Flairant le danger que peut constituer un aussi vaste regroupement de syndicats autonomes sur le verrouillage programmé du scrutin présidentiel d’avril 2019, le gouvernement a contre toute légalité constitutionnelle refusé d’agréer la Confédération des syndicats autonomes qui en avait fait la demande en décembre dernier.
La transformation du Forum des Chefs d’Entreprises (FCE) en confédération de syndicats patronaux beaucoup plus tangente sur le plan de la légalité a par contre été agréée par le même gouvernement créant ainsi une détestable image d’injustice auprès de l’opinion publique et des syndicats concernés. Ces derniers se sont en effet élevés au cours d’une conférence de presse contre cette décision autoritaire qui permet la création d’un syndicat patronal qui regroupe des patrons de différentes branches d’activité et refuse l’agrément qui revient de droit à une confédération de syndicats ouvriers. « C’est le monde à l’envers » a estimé à juste raison un des responsables des treize syndicats autonomes affiliés à cette confédération qui a pris le nom de Confédération des Syndicats autonomes (CSA). Ils n’ont toutefois pas l’intention de se laisser faire en menaçant de recourir à diverses formes de contestations, grèves y compris, si le ministère du Travail ne répare pas « l’injustice » d’ici le début du mois de mars prochain. Les treize membres du CSA considèrent le rejet dont ils sont victimes, non pas, comme une réponse fondée sur le Droit, mais comme un « coup bas » faisant partie d’une série d’intrigues, que le pouvoir s’apprête à fomenter pour empêcher toute résistances au cinquième mandat. Cette Confédération forte de 13 syndicats libres regroupant 4 millions d’adhérents de divers secteurs d’activité, risque effectivement de constituer un sérieux obstacle au processus de réélection, engagé par le pouvoir en place et ses traditionnels satellites. .
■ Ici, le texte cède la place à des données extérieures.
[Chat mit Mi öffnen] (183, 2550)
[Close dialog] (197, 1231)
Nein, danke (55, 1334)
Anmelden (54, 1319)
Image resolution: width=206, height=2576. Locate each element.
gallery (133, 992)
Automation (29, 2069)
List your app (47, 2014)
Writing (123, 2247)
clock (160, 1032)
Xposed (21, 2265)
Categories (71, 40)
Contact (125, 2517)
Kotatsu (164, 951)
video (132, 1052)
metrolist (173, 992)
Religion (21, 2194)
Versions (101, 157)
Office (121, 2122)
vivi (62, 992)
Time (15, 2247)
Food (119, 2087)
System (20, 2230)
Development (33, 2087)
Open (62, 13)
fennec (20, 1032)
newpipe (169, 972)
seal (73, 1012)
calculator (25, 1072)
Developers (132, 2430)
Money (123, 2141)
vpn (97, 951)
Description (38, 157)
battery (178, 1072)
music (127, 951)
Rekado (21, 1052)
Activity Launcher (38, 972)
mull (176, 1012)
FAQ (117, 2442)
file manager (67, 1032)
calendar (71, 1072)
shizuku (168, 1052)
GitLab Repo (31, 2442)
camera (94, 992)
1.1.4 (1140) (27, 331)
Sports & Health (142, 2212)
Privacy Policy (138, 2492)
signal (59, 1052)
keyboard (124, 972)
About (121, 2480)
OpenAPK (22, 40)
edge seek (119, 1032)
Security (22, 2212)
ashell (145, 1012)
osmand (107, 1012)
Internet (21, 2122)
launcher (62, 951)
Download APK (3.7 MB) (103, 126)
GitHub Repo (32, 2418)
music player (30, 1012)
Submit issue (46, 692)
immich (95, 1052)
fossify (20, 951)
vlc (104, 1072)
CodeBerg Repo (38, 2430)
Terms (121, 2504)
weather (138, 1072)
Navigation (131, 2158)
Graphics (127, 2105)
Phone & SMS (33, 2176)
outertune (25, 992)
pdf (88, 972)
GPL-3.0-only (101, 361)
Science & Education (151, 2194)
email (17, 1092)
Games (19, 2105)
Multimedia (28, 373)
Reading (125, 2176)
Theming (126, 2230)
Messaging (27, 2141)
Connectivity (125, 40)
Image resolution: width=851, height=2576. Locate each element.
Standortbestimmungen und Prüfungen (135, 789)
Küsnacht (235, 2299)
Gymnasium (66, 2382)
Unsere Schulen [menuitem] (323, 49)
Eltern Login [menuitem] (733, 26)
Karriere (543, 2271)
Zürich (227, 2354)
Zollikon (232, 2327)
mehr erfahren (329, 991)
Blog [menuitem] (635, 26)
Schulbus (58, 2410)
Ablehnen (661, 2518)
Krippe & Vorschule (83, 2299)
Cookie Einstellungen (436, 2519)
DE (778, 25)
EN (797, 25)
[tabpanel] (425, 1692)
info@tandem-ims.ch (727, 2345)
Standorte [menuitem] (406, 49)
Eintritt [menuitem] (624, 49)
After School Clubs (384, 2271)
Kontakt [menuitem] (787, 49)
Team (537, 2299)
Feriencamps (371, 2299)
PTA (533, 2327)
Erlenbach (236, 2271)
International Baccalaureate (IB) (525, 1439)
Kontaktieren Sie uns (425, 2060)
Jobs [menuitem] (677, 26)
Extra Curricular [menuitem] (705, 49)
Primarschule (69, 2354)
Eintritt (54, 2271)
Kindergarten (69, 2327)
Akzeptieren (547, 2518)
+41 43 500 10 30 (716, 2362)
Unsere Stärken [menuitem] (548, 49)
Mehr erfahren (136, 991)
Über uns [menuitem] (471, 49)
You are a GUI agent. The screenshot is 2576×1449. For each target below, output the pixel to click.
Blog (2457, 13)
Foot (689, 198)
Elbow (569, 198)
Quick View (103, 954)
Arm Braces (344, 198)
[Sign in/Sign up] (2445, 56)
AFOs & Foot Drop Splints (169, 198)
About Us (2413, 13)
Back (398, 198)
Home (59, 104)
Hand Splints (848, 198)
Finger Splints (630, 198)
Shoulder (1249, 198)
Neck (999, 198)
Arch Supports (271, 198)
Ces syndicats qui échappent au contrôle du pouvoir ont en effet réussi ce que les partis de l’opposition n’ont jamais pu réaliser, à savoir, s’unir autour d’un homme ou d’une fédération politique agissant au nom d’un ensemble de partis. C’est un événement d’une extrême importance, appelé à changer à terme le mode de fonctionnement du syndicalisme autonome algérien, qui gagnerait ainsi en puissance revendicative et en capacité de mobilisation. Cette Confédération de syndicats autonomes tiendrait sa force de son rayonnement à travers divers secteurs d’activités (entreprises publiques et privées, fonction publique etc.) présents dans tout le territoire national. A terme, elle pourrait même bénéficier d’un soutien international grâce aux appuis multiformes que lui apporteront les communautés algériennes vivant à l’étranger. Avec leurs nombreux adhérents et leurs grèves massivement suivies, les syndicats autonomes regroupés en confédération finiront par casser, si ce n’est pas déjà fait, le monopole de l’Union Générale des travailleurs Algériens (UGTA) qui continue, malgré la désertion de ses troupes, à régenter le monde syndical grâce aux faveurs que lui accordent aujourd’hui encore, les autorités politiques algériennes.
Forte de sa bien réelle représentativité, cette union syndicale de treize membres ne se laissera certainement pas faire, comme l’a martelé au cours de la conférence de presse son président, monsieur Sadek Dziri, qui a égrené toutes les formes de démarches et de protestations possibles, à mener bruyamment si nécessaire, afin de rétablir le CSA dans son droit à disposer de cet agrément que le ministre du travail lui a abusivement refusé. Elle a déjà engagé un bras de fer avec le ministère concerné, pour recouvrer les droits que lui confèrent la Constitution et la législation relative au dialogue social. En cas de refus d’agrément, les responsables de la Confédération pourraient également contester énergiquement par des mouvements de grève et autres actions de déstabilisation du front social, que le pouvoir préférait éviter durant la période électorale, de crainte que tous les syndicats affiliés au CSA appellent à protester massivement contre la reconduction du président actuel à un 5éme mandat. Dans cette conjoncture politique ultra sensible, les fondateurs du CSA ont donc de bonnes chances de remporter leur bras de fer avec le pouvoir, pour peu qu’ils se montrent, comme ça sera très certainement le cas, suffisamment déterminés à passer à l’action frontale.